CODE: Contrasting Self-generated Description to Combat Hallucination in Large Multi-modal Models
- URL: http://arxiv.org/abs/2406.01920v1
- Date: Tue, 4 Jun 2024 03:04:21 GMT
- Title: CODE: Contrasting Self-generated Description to Combat Hallucination in Large Multi-modal Models
- Authors: Junho Kim, Hyunjun Kim, Yeonju Kim, Yong Man Ro,
- Abstract summary: We introduce a novel contrastive-based decoding method, COuntering DEscription Contrastive Decoding (CODE)
Our method significantly reduces hallucinations and improves cross-modal consistency across various benchmarks and cutting-edge LMMs.

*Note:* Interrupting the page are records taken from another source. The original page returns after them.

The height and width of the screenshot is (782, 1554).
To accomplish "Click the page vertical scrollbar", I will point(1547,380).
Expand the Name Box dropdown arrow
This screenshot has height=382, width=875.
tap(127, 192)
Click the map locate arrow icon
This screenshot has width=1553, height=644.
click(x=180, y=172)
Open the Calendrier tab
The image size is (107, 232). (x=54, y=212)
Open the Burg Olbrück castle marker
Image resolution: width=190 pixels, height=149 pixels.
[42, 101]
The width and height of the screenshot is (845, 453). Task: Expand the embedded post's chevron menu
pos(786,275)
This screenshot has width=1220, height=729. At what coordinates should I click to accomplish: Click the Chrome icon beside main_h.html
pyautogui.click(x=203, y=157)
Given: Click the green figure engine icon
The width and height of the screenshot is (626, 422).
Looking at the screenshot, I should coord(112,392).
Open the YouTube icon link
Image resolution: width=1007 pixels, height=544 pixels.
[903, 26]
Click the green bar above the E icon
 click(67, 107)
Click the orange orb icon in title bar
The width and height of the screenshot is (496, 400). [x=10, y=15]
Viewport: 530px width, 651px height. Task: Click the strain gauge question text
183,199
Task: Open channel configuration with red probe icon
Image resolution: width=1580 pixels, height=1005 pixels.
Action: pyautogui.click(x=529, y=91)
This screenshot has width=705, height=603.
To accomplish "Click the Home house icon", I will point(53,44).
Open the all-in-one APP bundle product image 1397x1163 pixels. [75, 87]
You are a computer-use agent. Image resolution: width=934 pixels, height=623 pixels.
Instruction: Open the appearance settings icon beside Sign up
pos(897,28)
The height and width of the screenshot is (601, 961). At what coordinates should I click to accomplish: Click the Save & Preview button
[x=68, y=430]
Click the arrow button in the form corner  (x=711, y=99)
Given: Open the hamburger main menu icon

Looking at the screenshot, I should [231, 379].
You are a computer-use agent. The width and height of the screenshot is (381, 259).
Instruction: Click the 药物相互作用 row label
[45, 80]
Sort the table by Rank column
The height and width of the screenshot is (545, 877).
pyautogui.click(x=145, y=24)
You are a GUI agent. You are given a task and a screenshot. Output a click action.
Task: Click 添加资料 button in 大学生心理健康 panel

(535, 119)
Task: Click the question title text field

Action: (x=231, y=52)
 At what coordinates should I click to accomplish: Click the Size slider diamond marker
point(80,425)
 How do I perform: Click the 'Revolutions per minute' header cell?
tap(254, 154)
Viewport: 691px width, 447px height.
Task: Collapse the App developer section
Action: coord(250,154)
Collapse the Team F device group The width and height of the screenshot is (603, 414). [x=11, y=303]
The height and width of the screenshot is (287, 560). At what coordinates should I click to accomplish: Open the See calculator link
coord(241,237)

- Score: 51.70129969269271
- License: http://arxiv.org/licenses/nonexclusive-distrib/1.0/
- Abstract: Large Multi-modal Models (LMMs) have recently demonstrated remarkable abilities in visual context understanding and coherent response generation. However, alongside these advancements, the issue of hallucinations has emerged as a significant challenge, producing erroneous responses that are unrelated to the visual contents. In this paper, we introduce a novel contrastive-based decoding method, COuntering DEscription Contrastive Decoding (CODE), which leverages self-generated descriptions as contrasting references during the decoding phase of LMMs to address hallucination issues. CODE utilizes the comprehensive descriptions from model itself as visual counterpart to correct and improve response alignment with actual visual content. By dynamically adjusting the information flow and distribution of next-token predictions in the LMM's vocabulary, CODE enhances the coherence and informativeness of generated responses. Extensive experiments demonstrate that our method significantly reduces hallucinations and improves cross-modal consistency across various benchmarks and cutting-edge LMMs. Our method provides a simple yet effective decoding strategy that can be integrated to existing LMM frameworks without additional training.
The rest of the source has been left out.